Monday, February 27, 2012

3 Largest Risks of Retirement Transition

I often speak to community groups about retirement planning, and more often than not, listeners are surprised when I talk of a phase I call “transition.”  We have been trained to be savers and the traditional retirement savings paradigm reminds us to accumulate to a point of critical mass, and then develop a distribution plan.  For those folks that work with our practice, it is transition planning that they are embracing—the idea that the 10 years pre retirement and 10 years post retirement are exposed to a unique set of risks, and therefore require a unique set of planning strategies.

The three largest risks a transitioning retiree is exposed to are longevity, behavior, and timing.  The statistics on the current age wave are staggering.  There is a 50% chance that one person in a 65 year old couple will live to age 92, and a 25% chance they will live to 97.  In 2004, Hallmark reported selling 85,000 100-year-old birthday cards.  With all of the advances in medicine and biotechnology, I believe that we will continue to live longer, and as life expectancy grows, so does the need for a larger nest egg for a longer retirement.

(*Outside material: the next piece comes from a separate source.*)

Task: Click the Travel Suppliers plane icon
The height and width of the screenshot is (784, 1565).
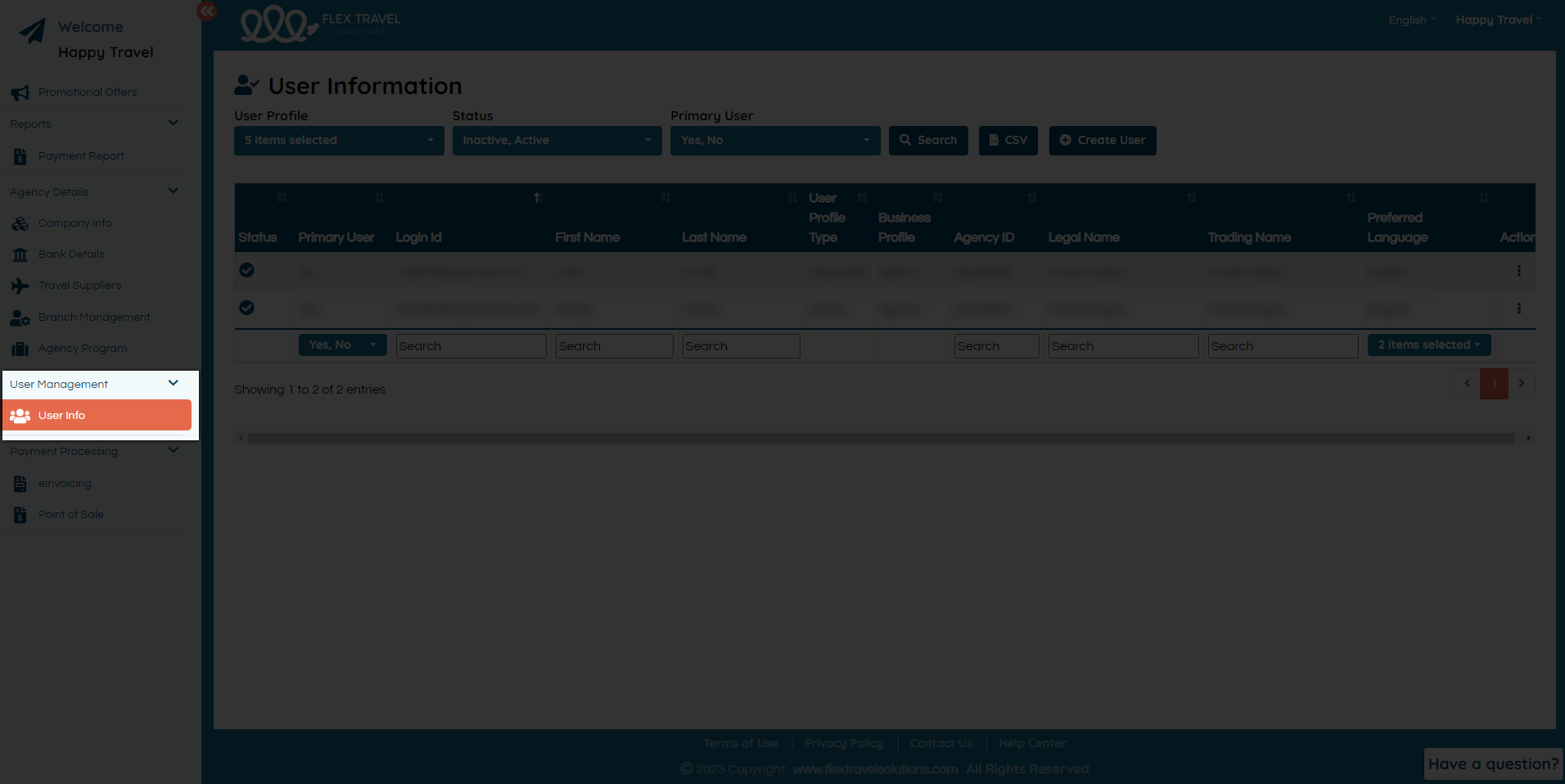Action: [x=20, y=285]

Clients often challenge me with the idea of behavioral risk, by stating that they were surely exposed to behavioral risk their entire investing experience.  I would argue back that this behavioral risk is heightened as your get closer to needing to use your assets to supplement income.  As the markets climb and fall, it can be difficult to stomach the volatility.  Part of putting together the right transition plan is to assume an investment strategy that can ride out the volatility more smoothly. 

Investment markets do not care when you decide you want to retire.  The economy moves in cycles from expansion to recession.  If the timing of your planned retirement happens to fall during the next recession, you need some sort of infrastructure in your plan to guard against this kind of timing. 

These three risks are often ignored until just before the move toward retirement.  The time to start building a protection infrastructure around your retirement nest egg is much earlier.  These challenges are real and must be faced head on.  Attention to retirement  transition planning is important.